• INSTRUCCIONES DE LA TAREA:
**a)** Reproduzca con exactitud el pasaje de la nota sobre la aplicación «Mi Taxi» que comienza con las palabras que contienen "En recientes declaraciones" y concluye con "sostuvo la funcionaria.".
**b)** De acuerdo con la nota sobre la aplicación «Mi Taxi», ¿en cuánto tiempo afirmó la titular de la SCT que la herramienta asigna una unidad?
**c)** Retome la nota sobre la aplicación «Mi Taxi» justo después de su última oración y continúe la redacción.

• FRAGMENTO DEL TEXTO:
────────

Mientras la Secretaría de Comunicaciones y Transportes (SCT) del Estado defiende el lanzamiento de la aplicación gubernamental “Mi Taxi” como un sistema eficiente, seguro y de respuesta inmediata, la experiencia de los usuarios en plataformas digitales refleja un panorama opuesto: fallas en el registro, demoras prolongadas, tarifas excesivas y una calificación promedio que apenas alcanza los 2.5 puntos en las tiendas de aplicaciones.
En recientes declaraciones a medios de comunicación, la titular de la SCT en el estado, Araceli Martínez Acosta, aseguró que la efectividad de la herramienta permite asignar una unidad «en menos de tres minutos». Asimismo, enfatizó las bondades del proyecto en materia de seguridad, destacando la conexión directa con el C5 mediante botones de pánico y videovigilancia en tiempo real para atender emergencias de protección civil, seguridad o salud.
«Es un proyecto que brinda absoluta seguridad y que el Estado puede ser garante de la seguridad en los viajes (…). Es una plataforma que hoy el gobernador del Estado pone a disposición (…) para tener la tranquilidad de que nuestros hijos pueden realizar viajes absolutamente seguros», sostuvo la funcionaria.
La realidad del usuario: fallas técnicas y cobros excesivos
No obstante, las opiniones vertidas por la ciudadanía en la tienda digital desmienten la narrativa institucional. Lejos de la rapidez de respuesta señalada por la autoridad, diversos usuarios reportan tiempos de espera superiores a los 30 minutos o la recurrente ausencia de conductores disponibles.

Entre las principales deficiencias denunciadas destacan:
- Tarifas y cobros indebidos: Múltiples reseñas acusan que el monto final llega a duplicar la «tarifa estimada» que marca la aplicación. Los usuarios señalan que los costos resultan sustancialmente más elevados en comparación con plataformas privadas como InDriver, Didi o Uber.

────────

• REGISTROS PROPORCIONADOS:
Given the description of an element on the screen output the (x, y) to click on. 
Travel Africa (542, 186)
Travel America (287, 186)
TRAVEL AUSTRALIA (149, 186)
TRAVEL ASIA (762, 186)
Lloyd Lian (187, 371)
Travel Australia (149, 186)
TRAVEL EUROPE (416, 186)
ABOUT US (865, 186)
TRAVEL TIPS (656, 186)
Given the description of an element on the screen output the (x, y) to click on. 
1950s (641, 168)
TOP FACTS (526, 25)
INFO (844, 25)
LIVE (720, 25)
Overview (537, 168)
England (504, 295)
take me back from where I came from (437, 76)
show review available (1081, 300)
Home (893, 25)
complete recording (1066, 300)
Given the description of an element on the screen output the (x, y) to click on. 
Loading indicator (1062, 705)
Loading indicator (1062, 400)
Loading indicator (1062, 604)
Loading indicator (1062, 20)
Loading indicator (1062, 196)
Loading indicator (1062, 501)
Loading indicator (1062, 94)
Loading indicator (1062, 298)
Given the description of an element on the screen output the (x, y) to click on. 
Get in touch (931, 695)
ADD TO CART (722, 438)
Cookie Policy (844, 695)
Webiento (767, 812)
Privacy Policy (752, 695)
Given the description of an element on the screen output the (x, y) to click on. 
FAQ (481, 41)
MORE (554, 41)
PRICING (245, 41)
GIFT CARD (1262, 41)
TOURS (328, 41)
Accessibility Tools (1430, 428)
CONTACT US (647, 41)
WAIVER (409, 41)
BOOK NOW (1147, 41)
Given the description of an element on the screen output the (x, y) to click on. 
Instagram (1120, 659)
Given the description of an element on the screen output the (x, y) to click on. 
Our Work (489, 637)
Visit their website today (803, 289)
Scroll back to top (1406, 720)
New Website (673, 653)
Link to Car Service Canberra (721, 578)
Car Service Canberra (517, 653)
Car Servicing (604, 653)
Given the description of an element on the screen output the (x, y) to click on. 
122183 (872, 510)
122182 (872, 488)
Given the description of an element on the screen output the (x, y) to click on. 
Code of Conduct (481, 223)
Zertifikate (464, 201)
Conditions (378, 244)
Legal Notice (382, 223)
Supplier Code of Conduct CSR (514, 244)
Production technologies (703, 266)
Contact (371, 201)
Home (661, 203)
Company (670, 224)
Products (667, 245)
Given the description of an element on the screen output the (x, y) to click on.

────────

• RESPUESTAS:
**a)**
En recientes declaraciones a medios de comunicación, la titular de la SCT en el estado, Araceli Martínez Acosta, aseguró que la efectividad de la herramienta permite asignar una unidad «en menos de tres minutos». Asimismo, enfatizó las bondades del proyecto en materia de seguridad, destacando la conexión directa con el C5 mediante botones de pánico y videovigilancia en tiempo real para atender emergencias de protección civil, seguridad o salud.
«Es un proyecto que brinda absoluta seguridad y que el Estado puede ser garante de la seguridad en los viajes (…). Es una plataforma que hoy el gobernador del Estado pone a disposición (…) para tener la tranquilidad de que nuestros hijos pueden realizar viajes absolutamente seguros», sostuvo la funcionaria.

**b)** En menos de tres minutos.

**c)**
- Problemas de acceso y registro: Se reportan bloqueos constantes al momento de intentar crear una cuenta nueva, impidiendo que ciudadanos puedan siquiera solicitar el servicio.
- Disponibilidad y accesibilidad: Usuarios que han intentado utilizar funciones especiales —como requerimientos de movilidad reducida o transporte de mascotas— han terminado por desinstalar la herramienta ante la falta de asignación de chóferes y la negativa de operadores para cubrir ciertas rutas («dicen que para allá no van»).
- Calidad y condiciones del servicio: Las opiniones también señalan deficiencias en las condiciones de limpieza de las unidades y discrepancias en el trato por parte de los operadores.
El marcado contraste entre la promesa gubernamental de un transporte digital supervisado por el C5 y las fallas operativas cotidianas coloca a la aplicación «Mi Taxi» bajo el escrutinio público, exhibiendo deficiencias en la implementación técnica y en la regulación tarifaria de este esquema de transporte en la entidad.